Kranebitter will die Hypo in drei Jahren “flottkriegen”

Kärnten
25.03.2010 15:19
In drei Jahren soll die Hypo Alpe Adria Bank saniert sein, das ist das Ziel des neuen Vorstandsvorsitzenden Gottwald Kranebitter. Welche Geschäftsbereiche abgestoßen werden und wie viele Mitarbeiter um ihren Arbeitsplatz bangen müssen, könne er noch nicht sagen.

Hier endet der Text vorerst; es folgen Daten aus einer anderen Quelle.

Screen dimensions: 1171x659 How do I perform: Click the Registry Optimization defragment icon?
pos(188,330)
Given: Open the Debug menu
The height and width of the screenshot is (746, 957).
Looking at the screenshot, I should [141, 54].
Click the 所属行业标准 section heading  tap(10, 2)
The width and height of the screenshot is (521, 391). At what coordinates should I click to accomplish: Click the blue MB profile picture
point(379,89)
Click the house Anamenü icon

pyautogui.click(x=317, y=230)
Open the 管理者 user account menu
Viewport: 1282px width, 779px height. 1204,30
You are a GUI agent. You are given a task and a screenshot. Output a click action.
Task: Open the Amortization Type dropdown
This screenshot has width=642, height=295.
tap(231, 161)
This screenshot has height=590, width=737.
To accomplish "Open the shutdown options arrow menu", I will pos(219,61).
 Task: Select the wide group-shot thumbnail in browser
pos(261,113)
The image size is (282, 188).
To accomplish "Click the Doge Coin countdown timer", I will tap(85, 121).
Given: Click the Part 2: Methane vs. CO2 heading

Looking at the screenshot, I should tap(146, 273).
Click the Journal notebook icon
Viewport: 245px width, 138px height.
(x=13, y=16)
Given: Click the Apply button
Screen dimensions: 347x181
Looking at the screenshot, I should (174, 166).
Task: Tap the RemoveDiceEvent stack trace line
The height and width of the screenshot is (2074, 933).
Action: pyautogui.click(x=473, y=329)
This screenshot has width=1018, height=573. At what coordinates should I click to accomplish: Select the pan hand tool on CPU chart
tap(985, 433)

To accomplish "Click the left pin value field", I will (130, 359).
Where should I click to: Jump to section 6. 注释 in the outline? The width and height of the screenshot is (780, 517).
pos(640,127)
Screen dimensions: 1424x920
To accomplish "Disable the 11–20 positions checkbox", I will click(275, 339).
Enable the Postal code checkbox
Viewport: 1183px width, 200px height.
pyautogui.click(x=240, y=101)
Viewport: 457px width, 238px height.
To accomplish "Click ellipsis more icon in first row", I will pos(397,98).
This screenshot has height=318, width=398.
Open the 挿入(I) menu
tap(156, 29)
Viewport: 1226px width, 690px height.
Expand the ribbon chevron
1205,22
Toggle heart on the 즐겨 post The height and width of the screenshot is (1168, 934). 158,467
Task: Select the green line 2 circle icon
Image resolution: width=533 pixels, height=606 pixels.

Gefragt, ob für die Übernahme dieses Postens nicht eine gehörige Portion Masochismus notwendig sei, meinte Kranebitter: "Ich bin kein Masochist, aber es gibt in der österreichischen Wirtschaft sicher derzeit keine größere Herausforderung." Aus diesem Grund habe er auch seinen deutlich besser bezahlten Job bei KPMG aufgegeben. 

Kranebitter hat vorerst einen Dreijahresvertrag unterzeichnet, beworben für die Funktion hat er sich übrigens nicht: "Ich bin gebeten worden." Noch vor einer Woche hätte er sich nicht vorstellen können, nächster Hypo-Vorstandschef zu werden, "um ehrlich zu sein, habe ich an einen Scherz gedacht, als ich das erste Mal gefragt worden bin".

Nach der turbulenten Aufsichtsratssitzung am Mittwochabend hatte es Gerüchte gegeben, die Verträge seien noch nicht unter Dach und Fach. Kranebitter dementierte diese: "Es gibt keine Ungereimtheiten über die Verträge, wir haben mit dem zuständigen Aufsichtsrat eine klare Regelung gefunden." 

Zwei Bedingungen
Kranebitter knüpfte die Annahme des neuen Jobs an zwei Bedingungen: "Erstens dass die Abstimmung einstimmig erfolgt und zweitens, dass es ein Spitzenteam sein muss. Ich wäre in keinen Vorstand, der politisch bestellt wird, gegangen." Dass einzelne Personen einer bestimmten Partei zugeordnet werden könnten, habe damit aber nichts zu tun, "wichtig ist, dass es Spitzenleute sind".

Trotz des Jahresverlustes der Bank von 1,6 Mrd. Euro sieht Kranebitter die finanzielle Situation derzeit nicht ganz so kritisch: "Mit dem Rettungspaket vom Dezember ist aus heutiger Sicht genügend Liquidität vorhanden".

Trennung von einigen Geschäftsfeldern 
Sicher ist mittlerweile, dass sich die Hypo von "einigen Geschäftsfeldern" trennen wird. Dabei geht es laut Kranebitter aber nicht darum, etwa aus dem Leasinggeschäft total auszusteigen: "Wir müssen schauen, dass wir dort, wo wir gut im Markt verankert sind, unsere Position stärken." Hingegen sei "eine Leasinggesellschaft in der Ukraine wohl eher nicht als nachhaltig erfolgreiches Modell anzusehen", meinte Kranebitter. Eine EU-Mitgliedschaft Kroatiens, die für 2012 möglich erscheint, wäre für ihn jedenfalls ein "ausgesprochen positives Signal".

Oberstes Gebot sei es nun vorerst einmal, das erschütterte Vertrauen in die Bank wiederherzustellen. Mitarbeiter und Kunden seien verunsichert, "hier muss man gegensteuern". Kranebitter: "Das ist ein ganz simpler, aber sehr wichtiger Eckpunkt meiner Arbeit." Er werde sich sehr bemühen, nicht nur bei den Bankmitarbeitern, sondern auch bei den Kunden präsent zu sein, denn vorrangig sei es einmal, das laufende Geschäft zu stabilisieren.